The figures behind the Jockey Club’s proposed sale of Kempton Park for housing development have never quite made sense; probably because they have not shown the full picture.

Two weeks ago Roger Weatherby, the senior steward of the Jockey Club, said that the sale of Kempton would need to earn the Jockey Club at least £200 million to be viable.

That was double the figure that the club had put forward when it first announced its plans but what they have not made public is that the club do not wholly own the rights to all the land which would be on offer and, according to a document dating back 12 years, there would have to be split over a portion of any proceeds with other parties.

The more one looks at the club’s much-vaunted 10-year plan to invest at least half a billion pounds into British racing, the more it comes across as two of Joseph Stalin’s five-year versions stitched together.

And the seams do not appear to be holding that well.

Last month Jockey Club Racecourses announced its intention to sell Kempton Park for housing redevelopment and that the estate had been submitted for consideration following the local authority's “Call for Sites” to address local housing needs as a joint-venture with Redrow Homes to build 3,000 dwellings on the site.

“If development is permitted, the Jockey Club will be looking to ensure it generates in excess of £100m for investment in British racing,” it said originally, presumably with the intention that such an impressive headline figure would take away the breath and dissent of the racing community.

The only problem is that, thus far, the figures and the reasoning behind this project have stacked up about as well as the leaning tower of Pisa.

The latest estimate of land value by the Department for Communities and Local Government in the Spelthorne Borough Council area, where Kempton is situated, is £4.97m per hectare, which values the 230-acre site at Kempton at around £462m.

Viewed through local property prices, the average value in Speltorne is approximately £408,000 so, if the proposed 3,000 dwellings were sold for an average of £300,000, that still puts the deal at £900m.

Industry sources suggest that, as the landowner, the Jockey Club could expect to take at least 30 per cent of the top-line figure.

That made the Jockey Club’s own figure of £100m look the far side of conservative; the worst bit of land trading since Manhattan Island was sold for $24 and a box of trinkets.

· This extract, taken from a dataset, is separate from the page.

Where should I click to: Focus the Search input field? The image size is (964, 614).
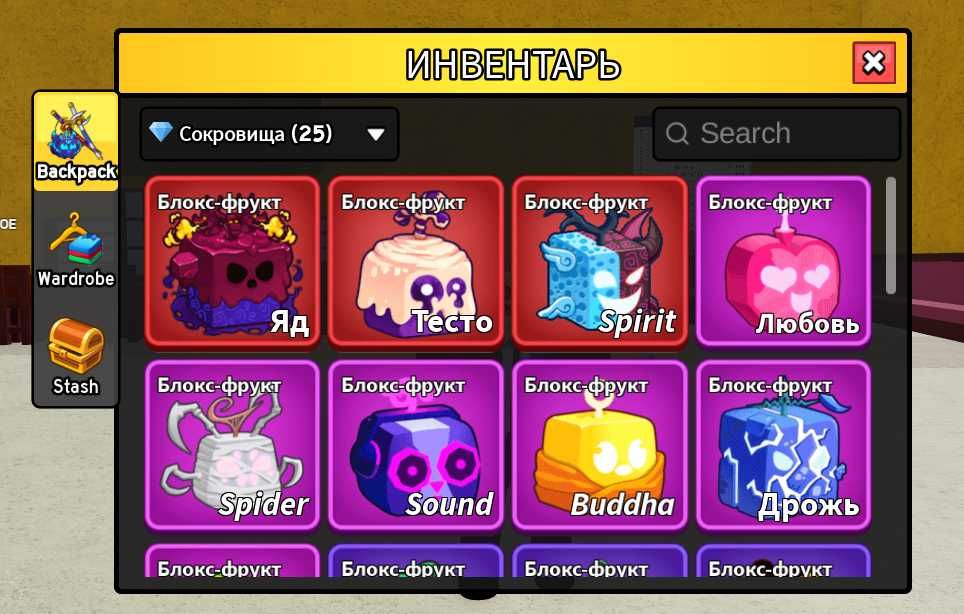point(776,133)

Or perhaps those behind this scheme had been factoring in that the club does not wholly own the rights to all the land.

In 2005 Spelthorne Council sold its leasehold interest in two parcels of land on the Kempton Park estate for £499 999, with a covenant stating that if the land was developed or permission for development was granted before 2030, then the council would be due one-third of the difference between the value of that land when permission was granted and the earlier valuation.

The remainder would be split equally between the Jockey Club and the Horserace Betting Levy Board who sold the track as part of the United Racecourses group – also including Epsom and Sandown Park – to Racecourse Holdings Trust, the forerunner of Jockey Club Racecourses, for £30.25m in 1994.

The two parcels of land measure 43.12 acres so the Jockey Club face having to hand over almost two-thirds of the proceeds for nearly 19 per cent of the land that would be sold.

All of which may explain why the Jockey Club had been working to such low estimations of their potential profit.